Georgia School’s Overweight Notes Fall Into The Wrong Hands, BMI ‘Fat Letter’ Has Parent Outraged


A Georgia school’s overweight notes were intended only to be seen by the eyes of parents at Coal Mountain Elementary School in Forsyth County, but after the so-called “fat letter” fell into the wrong hands, mother Grethal Van Epps says she has tried in vain to comfort her 10-year-old daughter.

In a related report by the Inquisitr, a “tiny” girl named Kylee Moss was considered overweight based upon her school’s BMI exam.

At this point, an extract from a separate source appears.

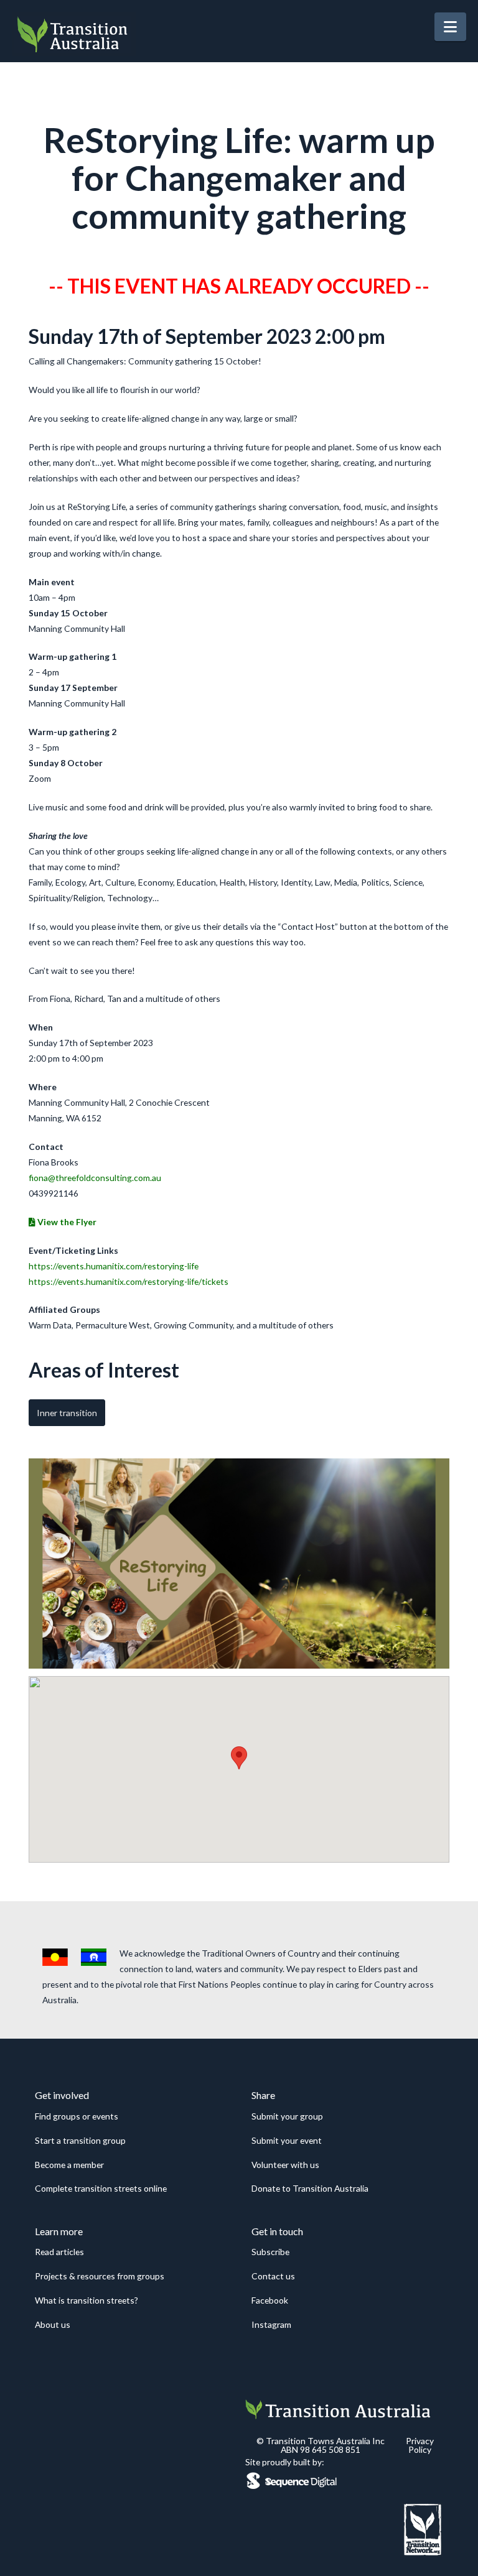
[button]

“She wanted to know if it meant that she was fat because she saw ‘lose weight’ on it,” said the girl’s mother. “Whenever she read it, she only needed help with one word and that was ‘body composition’, and when she knew that her number was bigger than the number for her age, she knew that it meant something. It was frightening to know that a child in second grade would worry about what their body image is.”

Similarly, the fifth grade daughter of Van Epps is an active swimmer who is claimed to not be overweight at all. Van Epps say the girl is relatively tall for her age, but the Body Mass Index exam did not take into account how muscular she is due to swimming four to five times a week. In the school’s overweight notes, all of this information was not taken into account, and now the girl is devastated.

“The damage was done,” Van Epps says. “[My daughter] said, ‘Mom I’m fat. The paper says I’m fat.’ The school didn’t ask her what type of exercising are you doing. The school didn’t ask what do you eat. The school just told her, by how much she weighed and how tall she was, they told her, you’re fat. I can’t… I don’t even have the words to describe the feeling that that made me feel, when my daughter says, ‘I am fat.’ ”

Forsyth County School representative Jennifer Caracciolo says Georgia’s SHAPE fitness initiative requires the BMI test to be administered since the southern state is one of the worst ranking states for childhood obesity. The school’s overweight notes are supposed to go home with report cards, and since the envelope is supposed to be addressed to the parents, it’s assumed kids will not sneak a peak. Caracciolo said the so-called fat letter did not “go out with report cards as planned,” and Van Epps believes the results of fitness tests should never be put in the hands of children.

“Ok, I agree, if I want my daughter to go to the school I have to follow the rules, but what they shouldn’t have done is give that letter to my daughter’s hands, addressed to her,” Van Epps says, according to FOX 5. “That letter is for my eyes only.”

School representatives have apologized for sending out the school’s overweight notes in such a manner, but Van Epps also believes parents should have the right to deny BMI testing.